WBVX (92.1 FM) is a classic rock–formatted radio station licensed to Carlisle, Kentucky, United States, and serving the Lexington metropolitan area and Bluegrass region of central Kentucky. The station is currently owned by LM Communications part of a conglomerate with Lexington–licensed ESPN Radio–affiliated sports radio station WLXG (1300 AM), Paris–licensed classic hits station WGKS (96.9 FM), Versailles–licensed Adult Top 40 station WCDA (106.3 FM), and Midway–licensed urban contemporary station WBTF (107.9 FM).
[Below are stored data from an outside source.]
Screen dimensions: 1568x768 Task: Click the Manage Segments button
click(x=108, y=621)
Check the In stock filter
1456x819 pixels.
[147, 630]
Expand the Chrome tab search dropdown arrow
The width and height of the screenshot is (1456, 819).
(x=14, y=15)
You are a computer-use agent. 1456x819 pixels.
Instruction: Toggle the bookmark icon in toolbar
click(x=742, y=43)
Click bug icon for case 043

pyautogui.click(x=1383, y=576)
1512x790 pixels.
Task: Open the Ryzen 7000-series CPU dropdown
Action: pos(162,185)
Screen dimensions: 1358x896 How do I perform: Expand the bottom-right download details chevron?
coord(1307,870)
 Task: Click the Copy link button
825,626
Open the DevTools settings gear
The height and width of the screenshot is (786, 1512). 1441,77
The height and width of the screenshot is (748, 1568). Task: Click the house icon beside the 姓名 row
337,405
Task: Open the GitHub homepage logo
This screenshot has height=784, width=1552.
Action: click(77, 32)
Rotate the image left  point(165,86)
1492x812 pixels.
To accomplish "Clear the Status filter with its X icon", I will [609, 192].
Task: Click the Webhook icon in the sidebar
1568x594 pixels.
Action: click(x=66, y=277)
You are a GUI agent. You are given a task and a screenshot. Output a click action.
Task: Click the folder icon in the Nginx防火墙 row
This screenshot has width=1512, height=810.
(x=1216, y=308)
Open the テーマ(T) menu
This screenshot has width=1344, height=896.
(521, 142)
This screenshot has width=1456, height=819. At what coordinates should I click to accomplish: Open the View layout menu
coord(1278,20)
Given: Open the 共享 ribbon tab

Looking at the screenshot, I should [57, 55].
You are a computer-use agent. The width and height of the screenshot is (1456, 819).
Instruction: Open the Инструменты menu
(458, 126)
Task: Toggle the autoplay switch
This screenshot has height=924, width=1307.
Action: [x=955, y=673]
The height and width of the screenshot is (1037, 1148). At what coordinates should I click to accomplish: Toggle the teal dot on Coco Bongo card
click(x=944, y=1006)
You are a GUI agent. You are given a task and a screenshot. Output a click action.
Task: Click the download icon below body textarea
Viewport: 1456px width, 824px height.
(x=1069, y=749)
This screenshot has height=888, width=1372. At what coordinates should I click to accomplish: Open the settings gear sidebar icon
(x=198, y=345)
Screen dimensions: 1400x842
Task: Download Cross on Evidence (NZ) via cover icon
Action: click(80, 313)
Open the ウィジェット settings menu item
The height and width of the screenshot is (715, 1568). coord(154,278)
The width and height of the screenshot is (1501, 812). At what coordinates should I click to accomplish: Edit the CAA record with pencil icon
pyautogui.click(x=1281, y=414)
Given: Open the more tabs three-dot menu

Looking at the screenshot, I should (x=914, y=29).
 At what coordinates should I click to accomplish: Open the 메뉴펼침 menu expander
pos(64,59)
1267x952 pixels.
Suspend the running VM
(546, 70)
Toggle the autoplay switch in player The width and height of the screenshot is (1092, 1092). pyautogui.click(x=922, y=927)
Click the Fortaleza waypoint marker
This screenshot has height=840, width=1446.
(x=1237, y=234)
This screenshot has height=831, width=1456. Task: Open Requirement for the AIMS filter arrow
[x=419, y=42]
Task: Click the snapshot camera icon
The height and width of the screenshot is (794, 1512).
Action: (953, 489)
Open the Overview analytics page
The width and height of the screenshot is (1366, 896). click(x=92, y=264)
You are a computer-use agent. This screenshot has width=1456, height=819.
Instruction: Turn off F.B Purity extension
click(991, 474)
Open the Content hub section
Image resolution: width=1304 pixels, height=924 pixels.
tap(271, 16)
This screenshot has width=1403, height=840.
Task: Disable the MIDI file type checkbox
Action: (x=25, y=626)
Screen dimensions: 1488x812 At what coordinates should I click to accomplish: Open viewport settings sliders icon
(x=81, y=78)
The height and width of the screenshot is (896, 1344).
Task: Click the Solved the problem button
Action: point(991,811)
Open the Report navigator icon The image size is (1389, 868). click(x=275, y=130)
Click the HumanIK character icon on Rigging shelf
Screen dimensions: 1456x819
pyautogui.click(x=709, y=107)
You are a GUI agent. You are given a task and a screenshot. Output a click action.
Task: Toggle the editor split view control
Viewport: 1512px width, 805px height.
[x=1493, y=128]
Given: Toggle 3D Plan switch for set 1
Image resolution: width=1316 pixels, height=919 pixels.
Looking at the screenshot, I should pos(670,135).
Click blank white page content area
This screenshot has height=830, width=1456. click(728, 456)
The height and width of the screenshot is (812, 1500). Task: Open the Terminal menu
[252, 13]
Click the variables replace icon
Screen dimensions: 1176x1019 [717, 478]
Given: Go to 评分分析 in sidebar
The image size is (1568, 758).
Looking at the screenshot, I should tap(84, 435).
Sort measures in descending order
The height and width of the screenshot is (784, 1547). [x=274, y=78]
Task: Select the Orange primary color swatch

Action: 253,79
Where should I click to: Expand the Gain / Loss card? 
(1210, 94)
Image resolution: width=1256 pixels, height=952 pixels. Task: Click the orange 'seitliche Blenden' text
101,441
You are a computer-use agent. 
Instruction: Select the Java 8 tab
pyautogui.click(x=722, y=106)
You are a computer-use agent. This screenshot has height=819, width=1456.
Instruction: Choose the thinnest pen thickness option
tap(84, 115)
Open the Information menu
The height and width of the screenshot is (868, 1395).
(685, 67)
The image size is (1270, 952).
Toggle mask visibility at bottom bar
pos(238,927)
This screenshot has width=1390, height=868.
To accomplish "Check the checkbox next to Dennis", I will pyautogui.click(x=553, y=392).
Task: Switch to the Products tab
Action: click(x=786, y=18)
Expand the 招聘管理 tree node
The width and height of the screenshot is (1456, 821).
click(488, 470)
The station's studios are located at Triangle Center in downtown Lexington, and its transmitter is located in far northeast Fayette County, Kentucky.

==History==
What became WBVX began as the desire of Cincinnati, Ohio native Jim Gray, who requested for the Federal Communications Commission to provide an allotment for Carlisle, Kentucky as early as 1988. The station began as construction permit WWLW on 3 December 3, 1992. On 19 December 1994, the station changed its call sign to WCAK, before signing on in January 1995. The station initially broadcast country music on 100.7 MHz.

Just two years after signing-on, WCAK would switch callsigns to WVCM, once used at a country music station in Carrollton, Kentucky (now WIKI, 95.3 FM). These new call letters would be short-lived, however, as the following year it adopted WSTL. In 2001, the station would switch calls again, this time to the current WBVX. Early in the next year, WBVX would switch frequencies to 92.1 MHz.

By 2012, the station was airing a classic hits format as B92. In 2014, LM Communications would flip WBVX from classic hits to its current classic rock format.